» What to produce: Please show every line in the entries below that includes the word "agent".

═══ Stored data ═══

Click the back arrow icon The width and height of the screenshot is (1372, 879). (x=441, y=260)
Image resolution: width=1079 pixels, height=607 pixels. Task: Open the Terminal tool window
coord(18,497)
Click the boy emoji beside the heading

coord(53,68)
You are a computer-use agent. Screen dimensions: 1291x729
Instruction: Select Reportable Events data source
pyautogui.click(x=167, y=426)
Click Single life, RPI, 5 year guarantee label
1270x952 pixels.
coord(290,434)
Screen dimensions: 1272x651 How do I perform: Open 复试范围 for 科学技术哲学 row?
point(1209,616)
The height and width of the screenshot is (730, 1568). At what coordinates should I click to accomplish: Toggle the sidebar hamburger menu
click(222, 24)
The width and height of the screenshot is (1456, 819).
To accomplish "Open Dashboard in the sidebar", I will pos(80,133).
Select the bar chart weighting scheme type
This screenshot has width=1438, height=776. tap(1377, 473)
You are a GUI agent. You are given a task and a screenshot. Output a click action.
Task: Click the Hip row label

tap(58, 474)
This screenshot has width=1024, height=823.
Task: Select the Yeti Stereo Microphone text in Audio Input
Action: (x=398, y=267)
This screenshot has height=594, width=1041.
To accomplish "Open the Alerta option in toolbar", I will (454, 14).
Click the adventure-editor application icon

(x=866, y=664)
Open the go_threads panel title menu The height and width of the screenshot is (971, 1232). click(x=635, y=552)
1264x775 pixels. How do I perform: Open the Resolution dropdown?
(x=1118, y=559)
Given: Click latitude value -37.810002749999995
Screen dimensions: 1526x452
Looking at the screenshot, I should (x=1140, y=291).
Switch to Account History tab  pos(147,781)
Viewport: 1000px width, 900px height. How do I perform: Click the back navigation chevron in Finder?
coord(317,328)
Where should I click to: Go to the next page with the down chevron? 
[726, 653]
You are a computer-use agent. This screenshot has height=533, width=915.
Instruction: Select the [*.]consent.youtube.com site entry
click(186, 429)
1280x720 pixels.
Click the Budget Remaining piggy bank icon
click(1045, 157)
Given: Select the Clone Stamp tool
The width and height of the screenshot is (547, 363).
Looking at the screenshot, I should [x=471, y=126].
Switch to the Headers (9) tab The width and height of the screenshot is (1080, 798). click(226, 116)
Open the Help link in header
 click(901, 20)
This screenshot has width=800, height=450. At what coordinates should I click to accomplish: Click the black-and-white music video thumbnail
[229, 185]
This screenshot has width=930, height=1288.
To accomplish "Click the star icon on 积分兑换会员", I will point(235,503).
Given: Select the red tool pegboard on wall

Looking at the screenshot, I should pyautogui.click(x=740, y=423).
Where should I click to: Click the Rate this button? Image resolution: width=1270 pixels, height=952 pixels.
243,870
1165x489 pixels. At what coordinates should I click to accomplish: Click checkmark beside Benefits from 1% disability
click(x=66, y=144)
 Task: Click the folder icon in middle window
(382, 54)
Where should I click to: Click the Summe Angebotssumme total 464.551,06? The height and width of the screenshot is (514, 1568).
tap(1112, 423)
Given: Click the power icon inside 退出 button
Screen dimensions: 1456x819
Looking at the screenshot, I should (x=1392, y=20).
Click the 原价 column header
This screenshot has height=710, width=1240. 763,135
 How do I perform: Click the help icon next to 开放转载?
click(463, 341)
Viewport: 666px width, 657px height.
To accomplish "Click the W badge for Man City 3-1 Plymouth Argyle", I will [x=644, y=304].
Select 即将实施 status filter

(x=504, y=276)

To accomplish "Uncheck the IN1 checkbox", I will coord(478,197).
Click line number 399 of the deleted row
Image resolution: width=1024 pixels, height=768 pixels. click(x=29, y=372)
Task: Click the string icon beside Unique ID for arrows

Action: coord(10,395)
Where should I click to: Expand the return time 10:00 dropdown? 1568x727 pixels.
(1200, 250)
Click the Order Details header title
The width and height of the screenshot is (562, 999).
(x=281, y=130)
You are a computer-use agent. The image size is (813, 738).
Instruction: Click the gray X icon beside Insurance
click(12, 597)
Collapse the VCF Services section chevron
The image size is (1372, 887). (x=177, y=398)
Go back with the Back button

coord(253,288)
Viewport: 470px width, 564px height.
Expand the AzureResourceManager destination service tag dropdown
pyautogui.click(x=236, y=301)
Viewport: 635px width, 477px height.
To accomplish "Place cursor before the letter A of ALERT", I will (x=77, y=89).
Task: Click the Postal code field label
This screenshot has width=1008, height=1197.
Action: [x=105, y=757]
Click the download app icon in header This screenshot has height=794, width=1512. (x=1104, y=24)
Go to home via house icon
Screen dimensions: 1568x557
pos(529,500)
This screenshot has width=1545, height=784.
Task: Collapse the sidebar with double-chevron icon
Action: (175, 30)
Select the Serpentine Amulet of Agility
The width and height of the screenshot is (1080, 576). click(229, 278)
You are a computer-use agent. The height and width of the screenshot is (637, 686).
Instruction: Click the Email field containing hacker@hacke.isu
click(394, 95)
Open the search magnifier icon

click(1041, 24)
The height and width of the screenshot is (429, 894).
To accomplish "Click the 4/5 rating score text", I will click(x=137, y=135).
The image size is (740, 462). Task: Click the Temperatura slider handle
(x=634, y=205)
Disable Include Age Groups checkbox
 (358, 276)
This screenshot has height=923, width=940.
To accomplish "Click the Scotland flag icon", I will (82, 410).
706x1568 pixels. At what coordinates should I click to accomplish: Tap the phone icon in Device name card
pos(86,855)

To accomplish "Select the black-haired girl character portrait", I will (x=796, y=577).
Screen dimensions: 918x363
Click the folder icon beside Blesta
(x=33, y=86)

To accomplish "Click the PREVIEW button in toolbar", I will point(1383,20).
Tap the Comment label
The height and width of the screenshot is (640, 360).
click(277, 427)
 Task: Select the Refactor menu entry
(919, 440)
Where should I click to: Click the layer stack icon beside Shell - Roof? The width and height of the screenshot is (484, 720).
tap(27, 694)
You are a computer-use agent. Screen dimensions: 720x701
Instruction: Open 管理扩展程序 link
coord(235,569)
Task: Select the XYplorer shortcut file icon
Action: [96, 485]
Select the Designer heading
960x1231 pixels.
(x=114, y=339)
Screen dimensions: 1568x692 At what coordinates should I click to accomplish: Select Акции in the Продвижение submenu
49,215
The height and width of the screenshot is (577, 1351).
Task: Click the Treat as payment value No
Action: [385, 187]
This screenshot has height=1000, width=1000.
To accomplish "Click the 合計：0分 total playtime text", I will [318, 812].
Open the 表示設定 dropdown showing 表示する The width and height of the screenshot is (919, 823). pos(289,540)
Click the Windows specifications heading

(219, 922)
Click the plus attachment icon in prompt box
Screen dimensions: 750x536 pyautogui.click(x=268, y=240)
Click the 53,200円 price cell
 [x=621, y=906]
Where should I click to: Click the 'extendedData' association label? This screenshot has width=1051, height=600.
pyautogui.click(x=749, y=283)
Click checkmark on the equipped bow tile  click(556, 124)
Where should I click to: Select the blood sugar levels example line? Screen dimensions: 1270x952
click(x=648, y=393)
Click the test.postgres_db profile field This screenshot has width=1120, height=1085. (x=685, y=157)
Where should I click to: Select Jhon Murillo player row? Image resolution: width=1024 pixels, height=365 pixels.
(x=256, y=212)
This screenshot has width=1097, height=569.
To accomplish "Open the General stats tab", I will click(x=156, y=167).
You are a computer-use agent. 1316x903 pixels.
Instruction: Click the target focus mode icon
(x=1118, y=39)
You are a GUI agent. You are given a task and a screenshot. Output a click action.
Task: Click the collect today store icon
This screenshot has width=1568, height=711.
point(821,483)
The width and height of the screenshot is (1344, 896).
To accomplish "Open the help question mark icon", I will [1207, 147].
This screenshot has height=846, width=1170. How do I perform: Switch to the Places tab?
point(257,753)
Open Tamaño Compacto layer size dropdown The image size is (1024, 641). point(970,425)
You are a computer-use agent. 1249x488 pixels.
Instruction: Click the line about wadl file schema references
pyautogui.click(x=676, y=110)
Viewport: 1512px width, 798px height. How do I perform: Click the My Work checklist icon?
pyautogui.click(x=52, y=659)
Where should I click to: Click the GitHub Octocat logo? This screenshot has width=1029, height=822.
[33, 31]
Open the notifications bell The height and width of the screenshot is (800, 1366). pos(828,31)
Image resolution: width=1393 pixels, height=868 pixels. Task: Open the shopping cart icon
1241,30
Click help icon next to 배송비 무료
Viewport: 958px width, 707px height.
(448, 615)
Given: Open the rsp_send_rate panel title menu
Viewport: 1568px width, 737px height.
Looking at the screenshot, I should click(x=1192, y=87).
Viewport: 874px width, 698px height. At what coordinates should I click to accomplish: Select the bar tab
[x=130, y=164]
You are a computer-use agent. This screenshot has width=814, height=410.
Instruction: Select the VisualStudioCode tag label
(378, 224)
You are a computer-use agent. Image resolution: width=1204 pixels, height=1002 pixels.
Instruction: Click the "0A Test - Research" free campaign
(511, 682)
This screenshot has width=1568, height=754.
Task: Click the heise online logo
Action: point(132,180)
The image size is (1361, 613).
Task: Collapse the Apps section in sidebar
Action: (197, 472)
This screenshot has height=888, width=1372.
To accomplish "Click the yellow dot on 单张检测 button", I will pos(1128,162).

═══

» Final answer:
You are a computer-use agent. Screen dimensions: 1291x729
You are a GUI agent. You are given a task and a screenshot. Output a click action.
You are a computer-use agent. This screenshot has height=533, width=915.
You are a computer-use agent. The image size is (813, 738).
You are a computer-use agent. The height and width of the screenshot is (637, 686).
You are a computer-use agent. Screen dimensions: 720x701
You are a computer-use agent. 1316x903 pixels.
You are a GUI agent. You are given a task and a screenshot. Output a click action.
You are a computer-use agent. 1249x488 pixels.
You are a computer-use agent. This screenshot has width=814, height=410.
You are a computer-use agent. Image resolution: width=1204 pixels, height=1002 pixels.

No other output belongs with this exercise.